§ **Text provided**:
-.-.-
Is it the number of aircraft flown? SOMEWHAT--# OF A/C & # OF TIMES IT/THEY ARE FLOWN
Number of bombs dropped from each aircraft? NO
What if it was a miss? N/A
Count the Tomahawks, which I understand is launched from ships? NO
What if an aircraft encounters the enemy and has to engage? NO
Do the pilots keep track of his/her own sorties? SOME DO, BUT THE ORGANIZATION IS SUPPOSED TO.

70 to 80 sorties implies that command doesn't know exactly how many?
According to the OPNAVINST 3710.7U (the rules Naval Aviators follow) a sortie is one flight. A flight is defined as:

For FW and TR aircraft-
When an "aircraft first moves forward on its takeoff run or takes off vertically from rest at any point of support and ends after airborne flight when the aircraft is on the surface for five minutes."

It becomes semi-vague for rotary wing assets-
"For helicopters, a flight begins when the aircraft lifts from a rest point or commences ground taxi and ends after airborne flight when the rotors are disengaged or the aircraft has been stationary for 5 minutes with rotors engaged."

As a result, many RW pilots log from rotors engaged to engine shutdown.
-.-.-
§ **Supplied material**:
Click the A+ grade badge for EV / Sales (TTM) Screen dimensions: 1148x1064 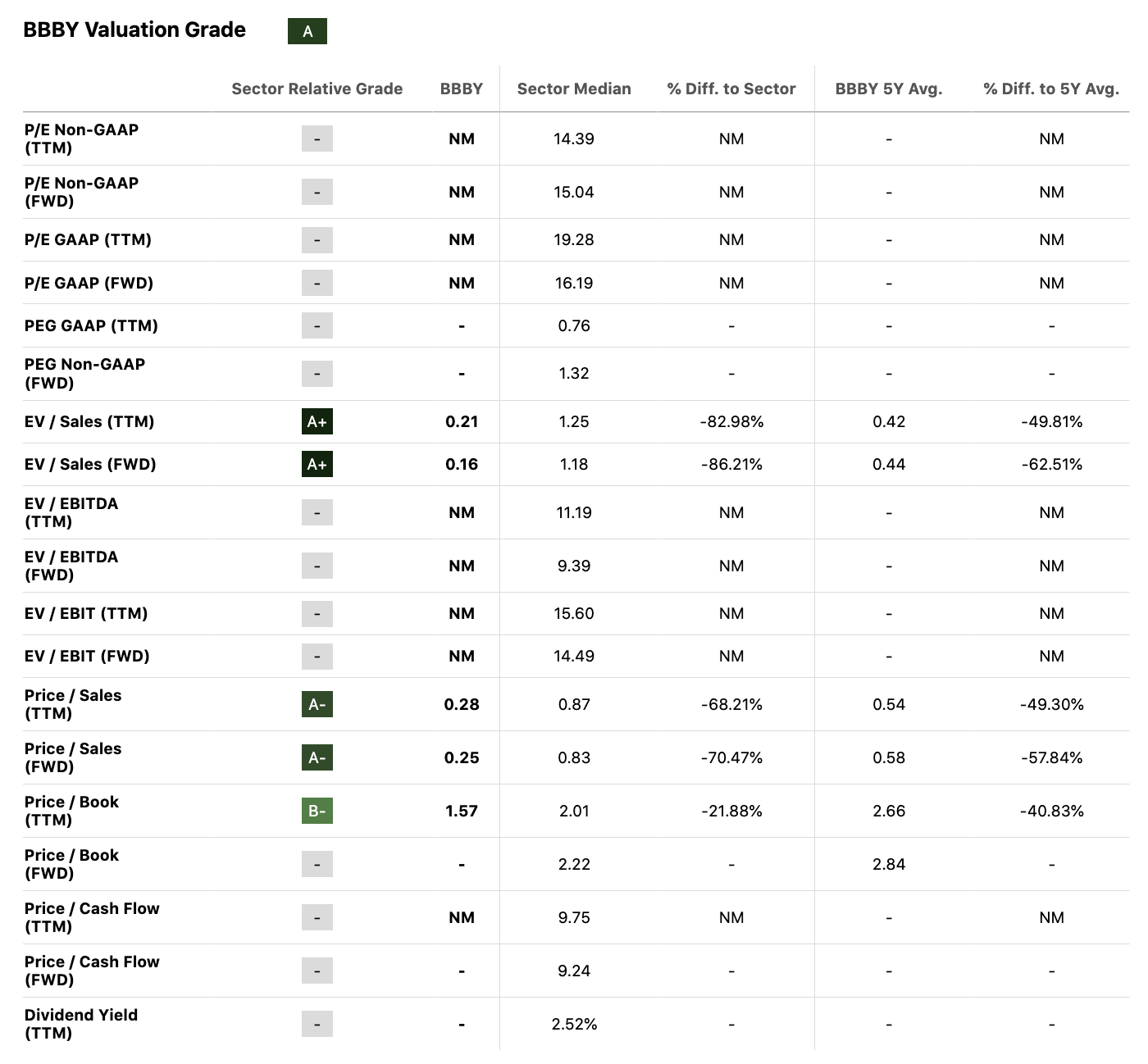coord(317,422)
-.-.-
§ **Aim of the task**:
Reproduce the stretch from "For FW and TR" through "to engine shutdown." in the text on counting sorties. The listing comes from a source unrelated to the text on counting sorties.

§ **Output for this exercise**:
For FW and TR aircraft-
When an "aircraft first moves forward on its takeoff run or takes off vertically from rest at any point of support and ends after airborne flight when the aircraft is on the surface for five minutes."

It becomes semi-vague for rotary wing assets-
"For helicopters, a flight begins when the aircraft lifts from a rest point or commences ground taxi and ends after airborne flight when the rotors are disengaged or the aircraft has been stationary for 5 minutes with rotors engaged."

As a result, many RW pilots log from rotors engaged to engine shutdown.